I looked at her blankly for a moment before it sank in. Of course, we would take Paul with us. As I was beginning to comprehend, Judy reminded me, “Paul would want you to have fun again. He’d see the humor in this.” She was right, of course. “We’ll let him ride in the cart with us. That way, we can talk to him while we shop, and you won’t be going without him.”

“Okay, I’m ready.” One look at Judy and I started to laugh. At first, it felt strange. I’d nearly forgotten what it was like. But it felt good, too, and I knew Paul wouldn’t want me to cry for the rest of my life. He’d be the first one making jokes. I realized that’s why I now needed Judy with me—to help me find humor in the situation.
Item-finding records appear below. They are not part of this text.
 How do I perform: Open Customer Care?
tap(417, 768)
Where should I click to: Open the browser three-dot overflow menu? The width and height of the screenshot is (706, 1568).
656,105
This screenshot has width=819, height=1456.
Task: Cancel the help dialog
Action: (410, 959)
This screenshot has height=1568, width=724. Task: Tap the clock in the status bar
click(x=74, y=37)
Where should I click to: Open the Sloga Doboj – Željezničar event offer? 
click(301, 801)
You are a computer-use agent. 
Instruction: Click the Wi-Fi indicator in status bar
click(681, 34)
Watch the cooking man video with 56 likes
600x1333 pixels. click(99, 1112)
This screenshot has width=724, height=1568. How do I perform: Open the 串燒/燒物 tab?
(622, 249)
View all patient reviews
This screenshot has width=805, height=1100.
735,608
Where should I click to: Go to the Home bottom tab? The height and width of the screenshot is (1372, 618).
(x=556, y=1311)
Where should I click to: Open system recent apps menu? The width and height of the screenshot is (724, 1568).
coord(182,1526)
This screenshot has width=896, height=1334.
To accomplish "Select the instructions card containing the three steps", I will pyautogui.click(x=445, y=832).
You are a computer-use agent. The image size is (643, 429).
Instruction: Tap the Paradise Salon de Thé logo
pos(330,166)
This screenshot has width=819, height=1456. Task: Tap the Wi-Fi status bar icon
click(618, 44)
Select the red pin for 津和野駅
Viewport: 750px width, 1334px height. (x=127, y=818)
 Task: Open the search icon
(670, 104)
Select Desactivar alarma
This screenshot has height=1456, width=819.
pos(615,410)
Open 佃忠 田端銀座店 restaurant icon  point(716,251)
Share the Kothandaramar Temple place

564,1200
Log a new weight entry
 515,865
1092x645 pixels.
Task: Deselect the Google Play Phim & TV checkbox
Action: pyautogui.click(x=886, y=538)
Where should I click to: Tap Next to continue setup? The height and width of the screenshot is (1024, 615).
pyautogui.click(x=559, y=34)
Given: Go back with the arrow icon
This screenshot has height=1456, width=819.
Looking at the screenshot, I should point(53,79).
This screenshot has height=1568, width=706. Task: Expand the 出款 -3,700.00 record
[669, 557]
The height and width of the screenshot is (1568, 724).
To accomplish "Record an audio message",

We drove to the store, took the box in with us, and sat it in the child seat. We told him we were back in the store and asked him what we should buy.

I pretended to answer him. “All right, I’ll start at the deli.”

We then proceeded to produce, where I explained to Judy about the samples.

I even bought a coffee cake for him. We played “race cart” down deserted aisles, and giggled as we made car sounds.

“Watch me take this corner, Paul. What’s that? No, I can’t go any faster.”

Judy asked, “Paul, do you need coffee?”

I asked. “Which brand of paper towels did we decide we like best?”

As we were checking out, now with a lighter heart, I kept the tears away when the store manager came over and asked how Paul was doing. That marked the first time I managed to tell someone that Paul had passed away without breaking down completely. I didn’t tell the manager that I had Paul right there, that he was in the box I was taking out of the cart while we were speaking. After Judy and I were outside, we burst into laughter at the absurdity of the scene.

With Judy’s humor and Paul’s ashes, I got through that first trip back to the store. It was several months before going to the grocery alone wasn’t so poignant—and before I stopped reaching for Paul’s favorite items. But each time was made easier when I remembered the day I took Paul with me—carton and all.